1. Marius Neset & Trondheim Jazz Orchestra (26.04, godz. 19.00)
Bardzo duży i wyjątkowo zgrany skład finezyjnie prowadzony przez saksofonistę Mariusa Neseta, który gra zawiłe, skomplikowane rytmicznie i formalnie utwory. Ale pomimo tego, że są trudne pod względem wykonawczym, robią dobre wrażenie – biją mocą i przekonują. To się nieczęsto zdarza. Często muzyka trudna wykonawczo po prostu jest nużąca, tymczasem kompozycje kolektywu odżywiają zarówno ducha, jak i intelekt.

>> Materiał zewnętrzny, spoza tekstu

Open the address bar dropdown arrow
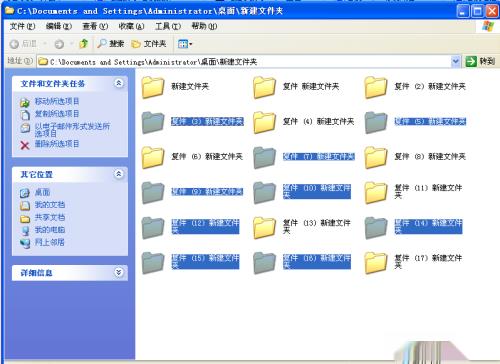This screenshot has width=500, height=364. pos(455,61)
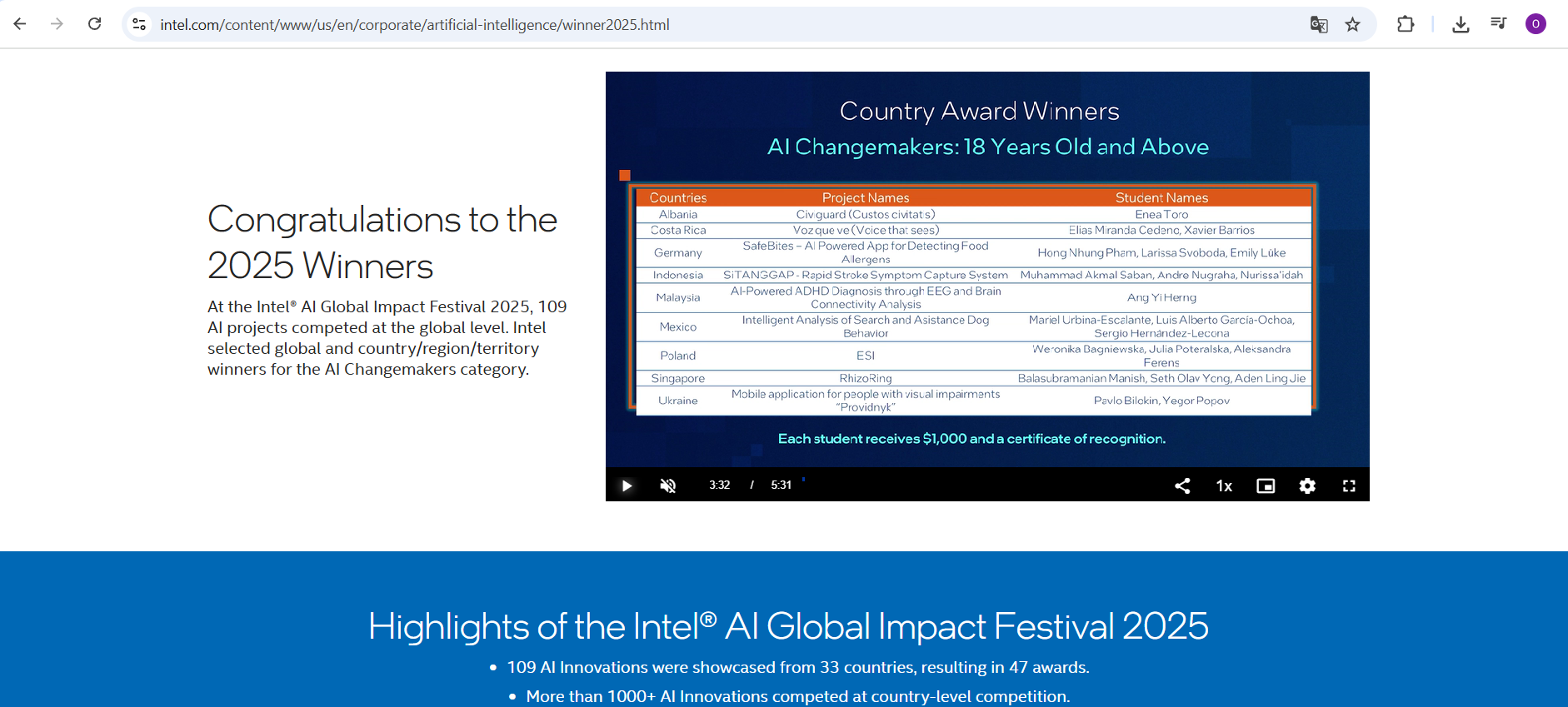Click the address bar URL
This screenshot has height=707, width=1568.
tap(415, 25)
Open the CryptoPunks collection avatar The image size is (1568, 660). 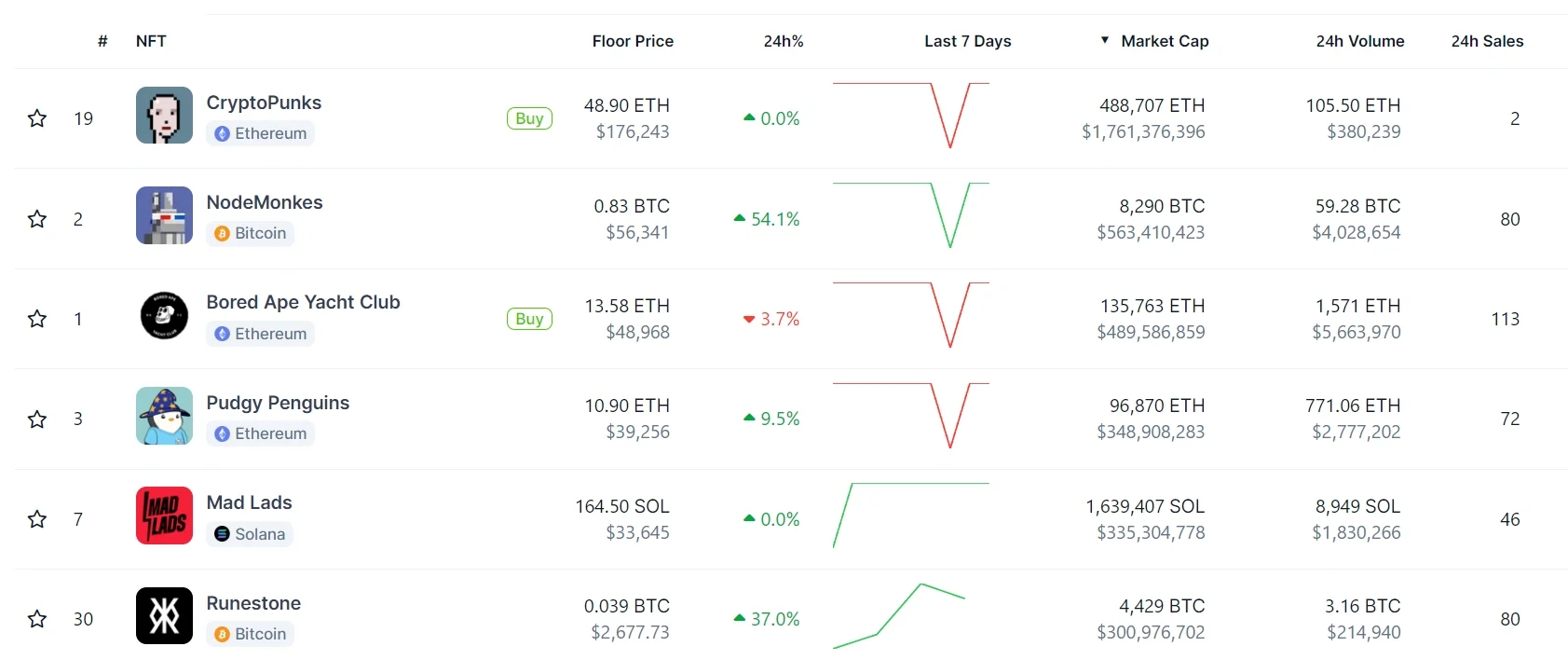164,116
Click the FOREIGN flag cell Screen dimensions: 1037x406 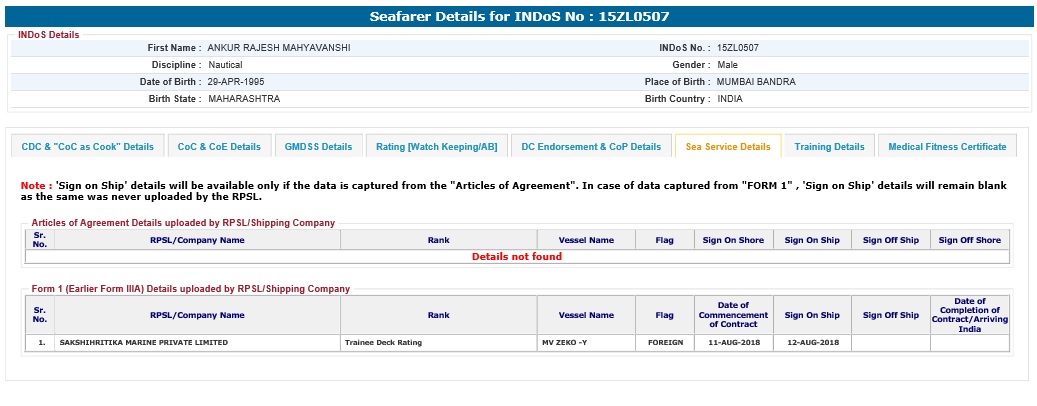(x=664, y=343)
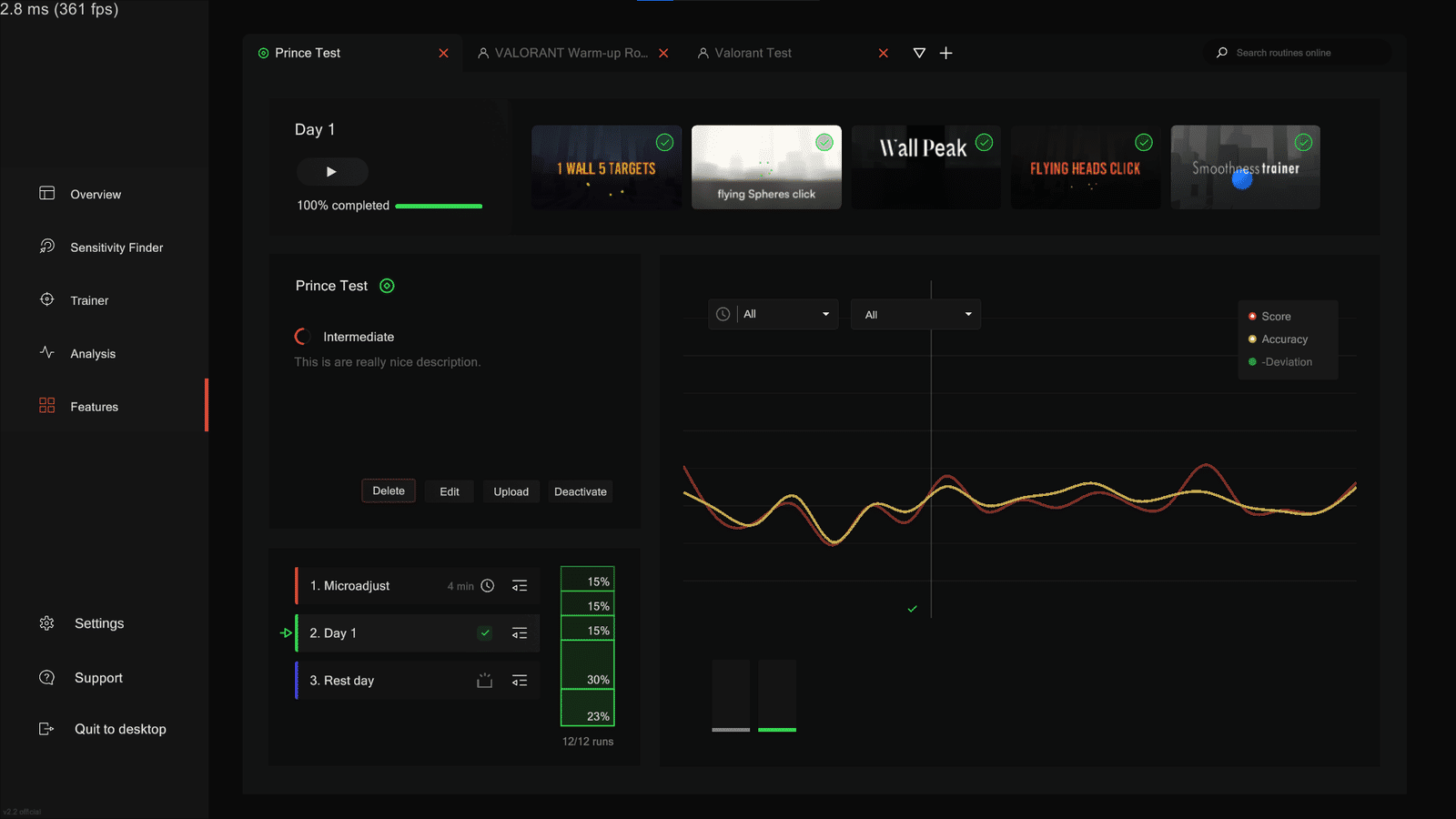The width and height of the screenshot is (1456, 819).
Task: Click the Deactivate button
Action: [x=581, y=491]

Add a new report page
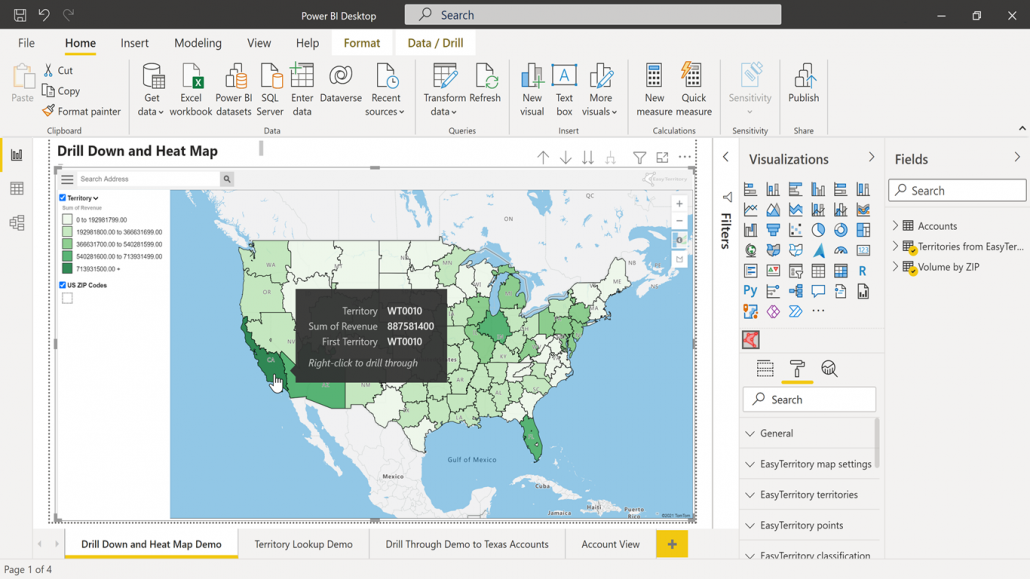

2. Yellowjackets (27.04, godz. 21.00)
Jestem ciekaw, z jakim programem przyjadą Amerykanie, ale to mocna marka w historii światowego jazzu i gwarancja czegoś mocnego. To będzie, z pewnością, dobry koncert pod względem koncepcyjnym i wykonawczym.
3. Kei Akagi Quartet (28.04, godz. 19.00)
Na Jazzie nad Odrą chyba nie było jeszcze muzyków z Japonii, a nawet jeśli, to być może pozostali niezauważeni w sekcji, więc frontman przyjeżdża do nas po raz pierwszy. Japoński jazz to solidna marka, jest tam mnóstwo wspaniałych muzyków i, o dziwo, właśnie w Kraju Kwitnącej Wiśni kobiety wiodą prym, jeśli chodzi o granie jazzu. To ciekawe zjawisko, a przynajmniej pięć, czy sześć pań gra naprawę wybitnie.
4. Łukasz Kokoszko Collective (30.04, godz. 18.30)
Kokoszko jest młodym gitarzystą, którego znam tylko z opowiadań, ale rada artystyczna Jazzu nad Odrą jednogłośnie wypowiedziała się, że warto go zaprosić, bo to fenomenalny młody muzyk. Ufam w tym względzie kolegom, którzy mają wielki wpływ na program.